Я снова начал придумывать красочные картины своего будущего существования, вне всякого сомнения, героического. Вот он я, Семен Мухин, простой протоколист с окладом пятьдесят рублей в год, случайно оказываюсь свидетелем заговора: злодеи мечтают изничтожить цесаревича; я бегу к Панину и докладываю ему о подслушанном разговоре; заговорщики схвачены; сам цесаревич называет меня своим любезным другом, вот мы вместе с цесаревичем прогуливаемся по Петергофу и ведем беседу о наиболее приемлемой для России форме правления, а вот мы уже единодушно составляем план войны со Швецией. Я – чрезвычайный и уполномоченный посланник. Я в Париже. Я в Риме. Предо мною храм святого Петра и замок святого Ангела. Все ищут моей дружбы, сам же я неохотно зеваю и говорю, что было бы недурно съесть на ужин русской строганины. «Che cosa e… stroganina… – недоумевает итальянец. – А, понимаю… carpaccio!» – Вдруг итальянец выхватывает кинжал и бросается на меня с инфернальным криком. Я ловко уворачиваюсь и протыкаю его своею шпагой. На шее покойного я замечаю медальон с символом древнего ордена…
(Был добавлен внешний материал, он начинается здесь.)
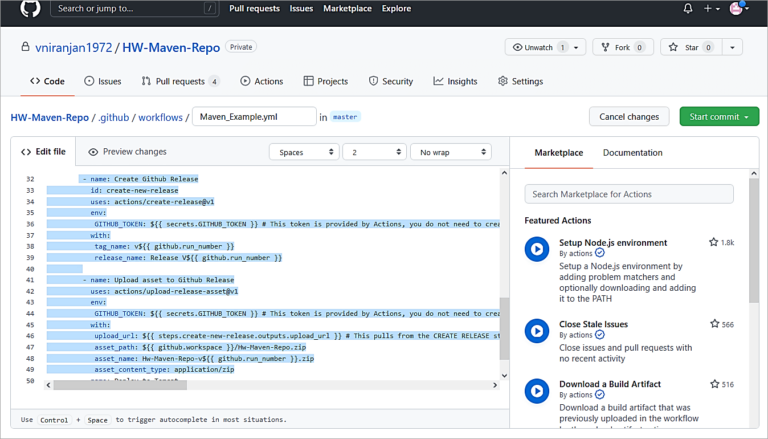The image size is (768, 439).
Task: Click the star icon for Close Stale Issues
Action: (x=714, y=324)
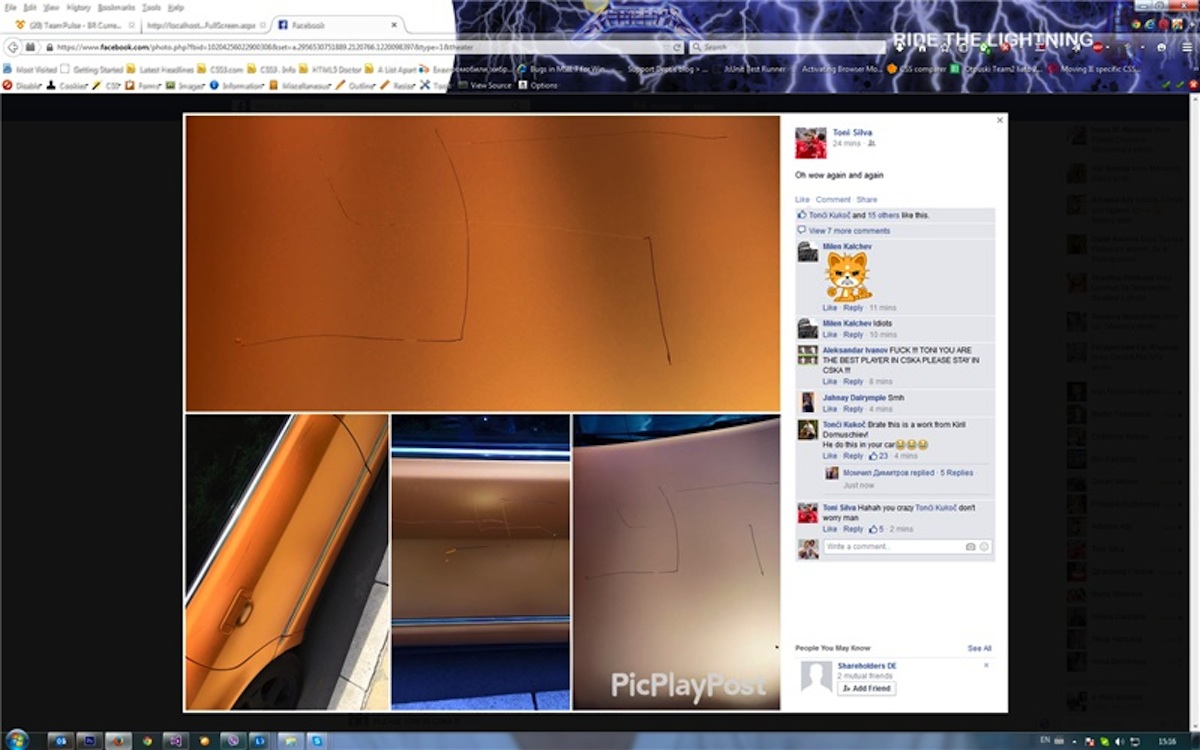Open the Disable dropdown in developer toolbar
The image size is (1200, 750).
(x=26, y=86)
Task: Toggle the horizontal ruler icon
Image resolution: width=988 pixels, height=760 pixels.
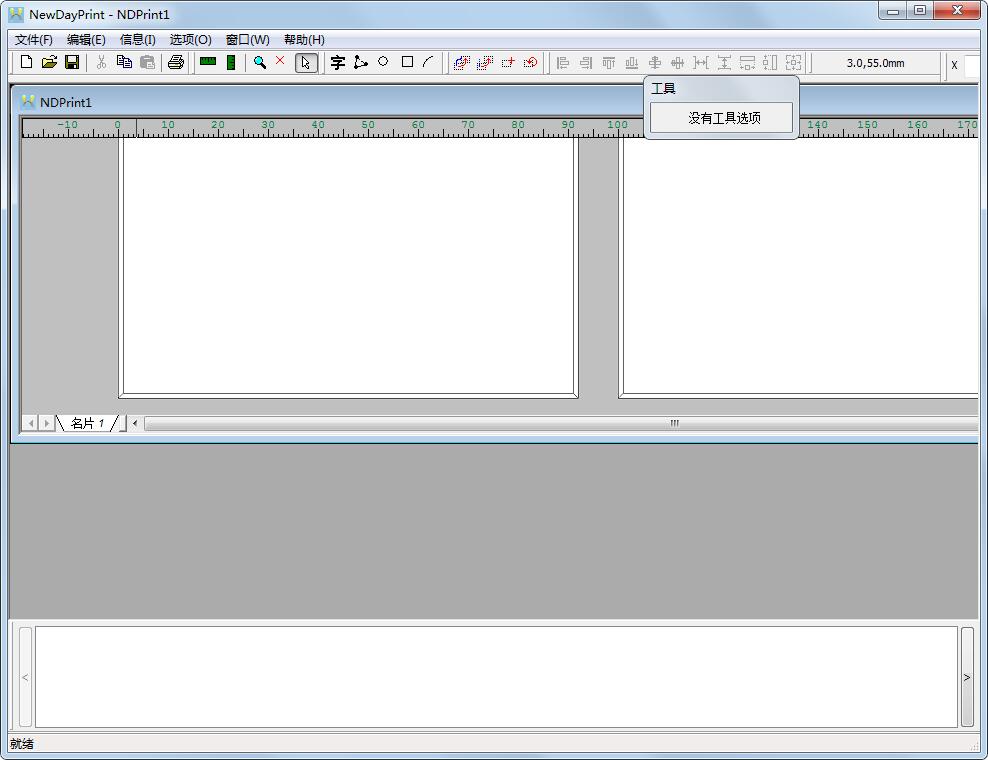Action: click(x=208, y=62)
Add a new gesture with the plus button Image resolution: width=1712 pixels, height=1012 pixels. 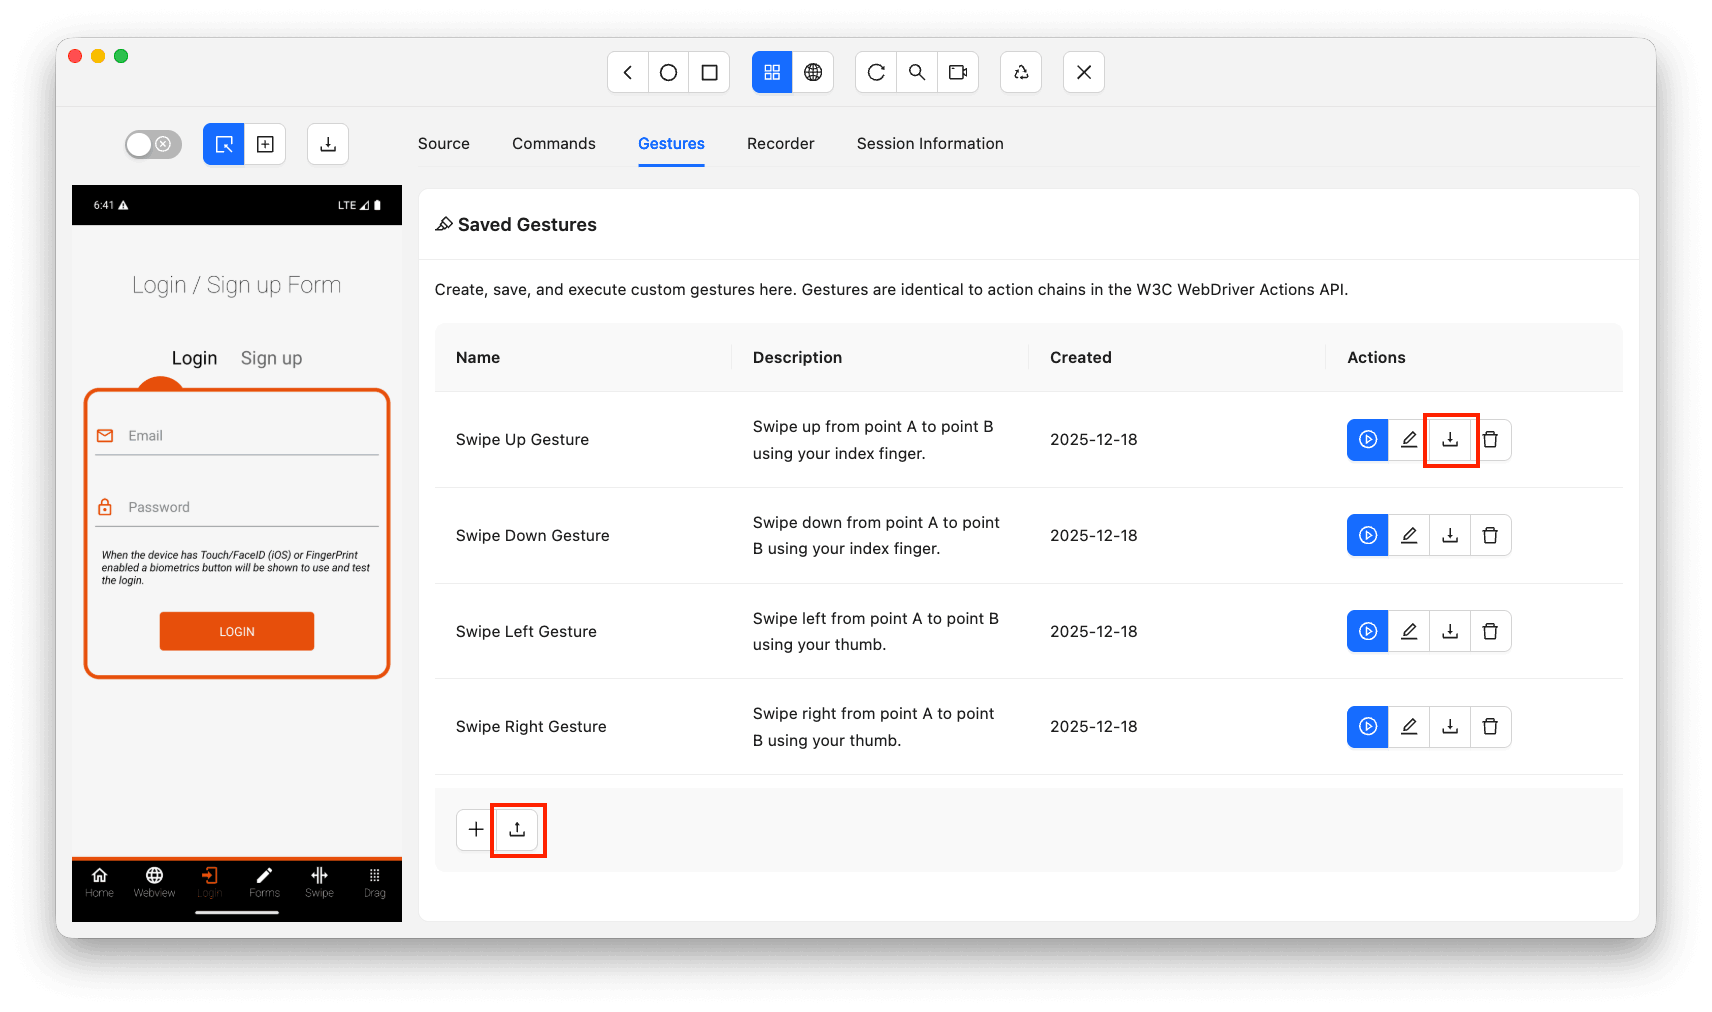474,830
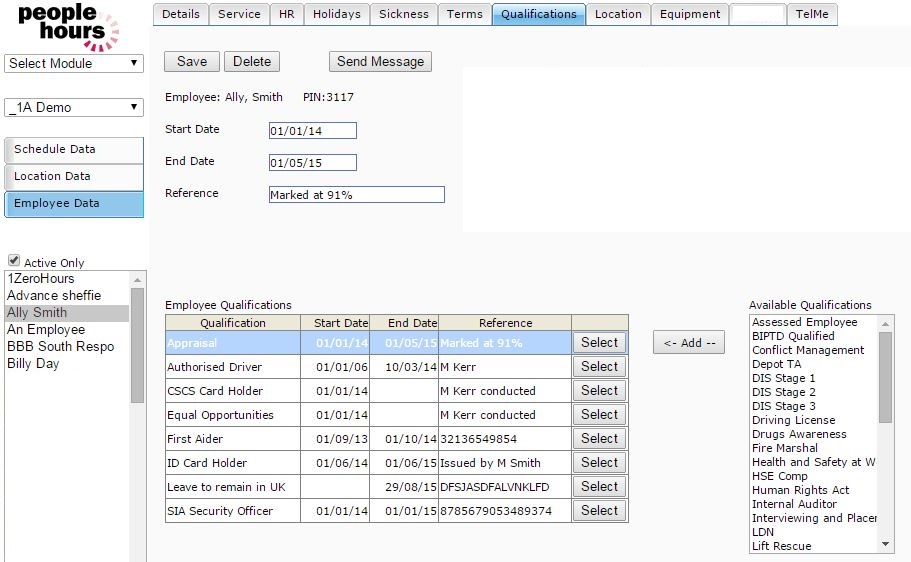This screenshot has height=562, width=911.
Task: Click the Reference text field
Action: pyautogui.click(x=356, y=195)
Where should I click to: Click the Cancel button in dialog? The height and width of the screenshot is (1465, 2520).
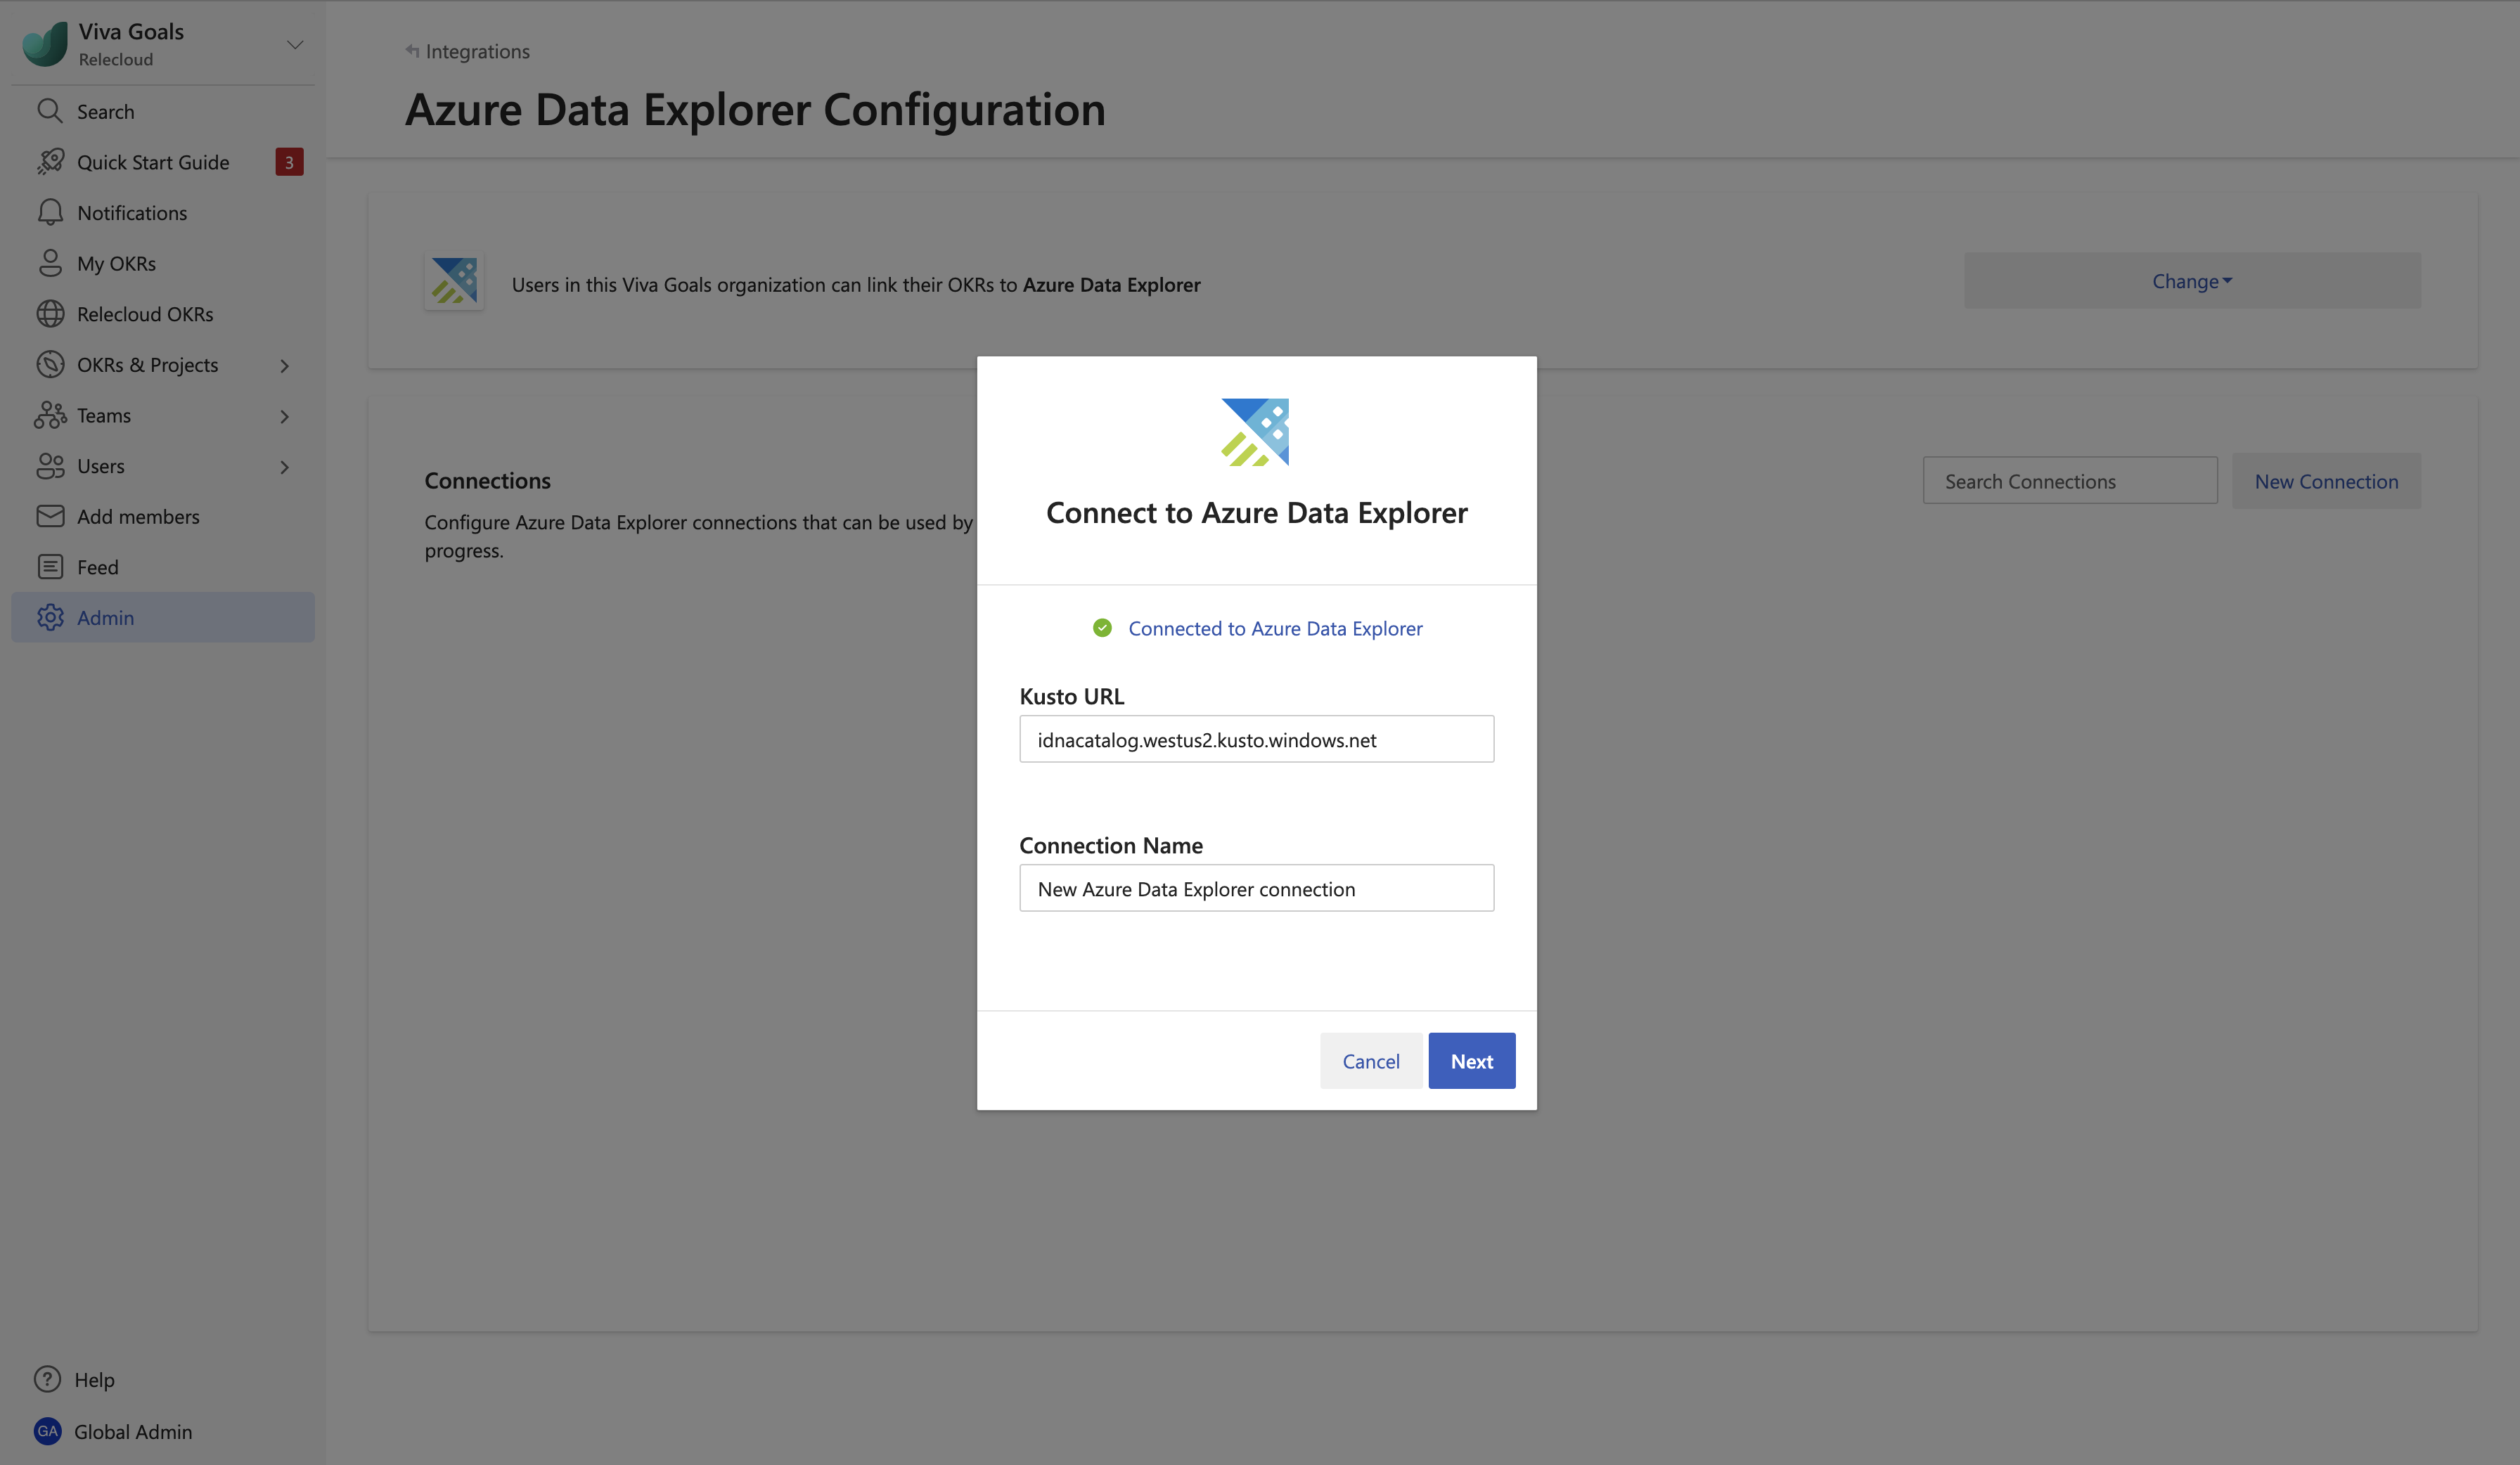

– Мухин! – говорит Батурин. – А не хочешь ли ты съездить в длительную командировку и послужить на благо отечества?
– Конечно, Василий Яковлевич! – радостно говорю я. – Куда надо ехать? Париж? Берлин? Копенгаген?
– Поедешь в Москву, разбирать бумаги в архиве, – смеется Батурин. – Тебя переводят в четырнадцатую экспедицию…
– Да как же ж это так? – развел я руками; слезы выступили у меня на глазах. – Василий Яковлевич, вы же обещали меня при себе держать и все тайны дипломатики рассказать…
– Не расстраивайся, юнкер, – все в том же смешливом тоне сказал Батурин. – Я тоже с тобой поеду, по своим делам…
Нервно хлопнув дверью, я выбегаю на улицу и долго швыряю камни в Мойку, пока, наконец, полицейский не делает мне предупреждения.